Lisa O'Carroll guardian.co.uk, Tuesday 27 March 2012 06.34 EDT
Hugh Grant claims that Lord Hunt's proposals would be unenforceable. Photograph: Oli Scarff/Getty Images
Actor Hugh Grant has launched another broadside against the press, claiming that new proposals for self-regulation being put forward by Lord Hunt, the chairman of the Press Complaints Commission, will not work.
Grant said "self-regulation has failed five times" over the past 60 years, and the only solution is to introduce a form of statutory system which will make it legally binding for newspapers to comply with a "code of ethics". Grant denied this amounted to "government control" when interviewed by Jeremy Paxman on Newsnight on Monday night (interview begins after about 40 minutes).
"It's such an over-simplification to think it's a binary choice of its Zimbabwe at one end and a free-for-all at the other. There are so many gradations in between," he said. Grant, who is acting as a spokesman for Hacked Off, the lobby group which led the calls for an inquiry to the press, met Hunt on Monday to discuss the proposals. Hunt has proposed a new system based around contract law, but Grant said his legal advisers believed this would be unenforceable and that sanctions for breaches of the code amount to nothing.
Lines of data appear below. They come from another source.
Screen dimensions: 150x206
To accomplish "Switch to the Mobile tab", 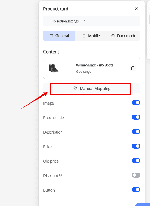I will 91,36.
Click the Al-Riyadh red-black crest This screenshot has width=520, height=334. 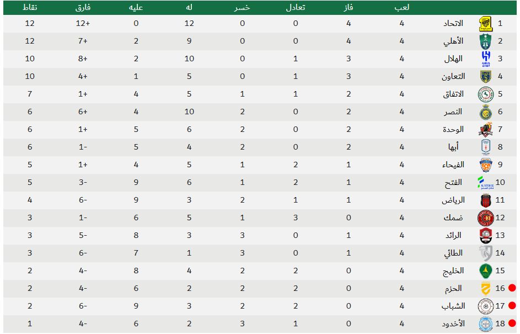(x=486, y=200)
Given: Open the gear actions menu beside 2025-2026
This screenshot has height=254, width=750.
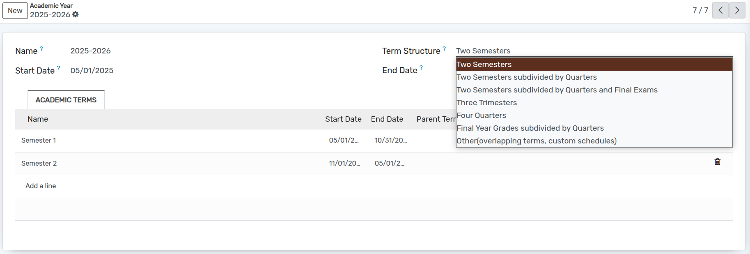Looking at the screenshot, I should tap(76, 14).
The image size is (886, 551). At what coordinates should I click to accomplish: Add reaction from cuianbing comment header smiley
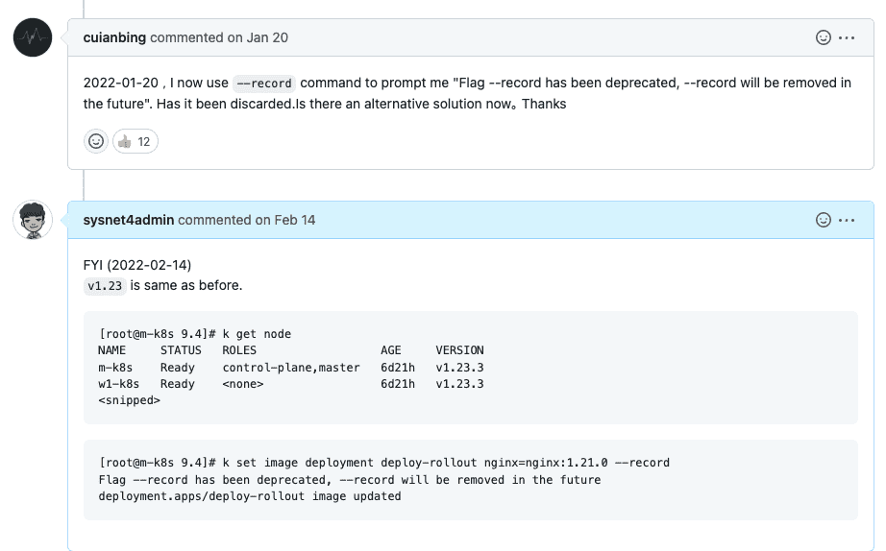(824, 37)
"Hunt draws parallels with the Premier League. But it's not an exact parallel, because if you breach your contract you are out of that Premier League, it's a huge penalty," said Grant. If you breach your contract as a newspaper you can't be thrown out [of the newspaper industry]." Grant added that he believed Hunt's "heart is in the right place" but his own "legal friends have a lot of doubts" about how the contract system could work.